A previous thread about glurgy TV series:

For me it was Extreme Makeover: Home Edition.

Really sad when you read how few people actually get to keep those houses.

Same here. After the nineteenth time of … OH NOES!.. I just gave up. Couldn’t take it any more.

I would rather watch an episode of American Ninja Warrior with 100 competitors who don’t even get past the first obstacle, than to have to watch all the glurgey sob stories.

I remember learning that the sob stories about these contestants may have absolutely zero basis in reality, to boot:

A contestant also agreed, within the context of the show, to let the producers “reveal and/or relate information about me … of a personal, private, intimate, surprising, defamatory, disparaging, embarrassing or unfavorable nature, that may be factual and/or fictional.”

Is this still true ? Dunno. Wouldn’t surprise me, though.
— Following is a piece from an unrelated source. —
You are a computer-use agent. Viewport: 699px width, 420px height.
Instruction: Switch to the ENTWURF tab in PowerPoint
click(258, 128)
Agree on “This Is Us.” It’s wearing very thin for me. When I want a good cry, I watch the TV news.

Queen For A Day?

The ads for the Shriners Hospital?

This. A great-aunt of mine used to watch this every day, then come over and tell us all about it. Disgusting.

And the ASPCA.

L&O SVU.

Evil (they constantly endangered the kids, which is a no-no)
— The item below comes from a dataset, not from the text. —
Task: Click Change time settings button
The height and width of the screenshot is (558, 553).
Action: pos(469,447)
I cry at the finale of any good series I have watched and loved. Comedy or drama, Northern Exposure, Lost, Mad Men, The Wonder Years…as for one particular show, PBS Call the Midwife - I cry buckets at the end of every show, whether it is a happy or tragic ending. (the books are even more heartbreaking).

Zoey’s Extraordinary Playlist is giving me a run for its money. I’m crying pretty much every episode at this point. For one, they’re cheating - they have music, which makes you feel everything a thousand times harder. But I don’t resent them for it, because it doesn’t feel contrived.

We watched Season One of This is Us, and I don’t think we have the emotional stamina for any more of it.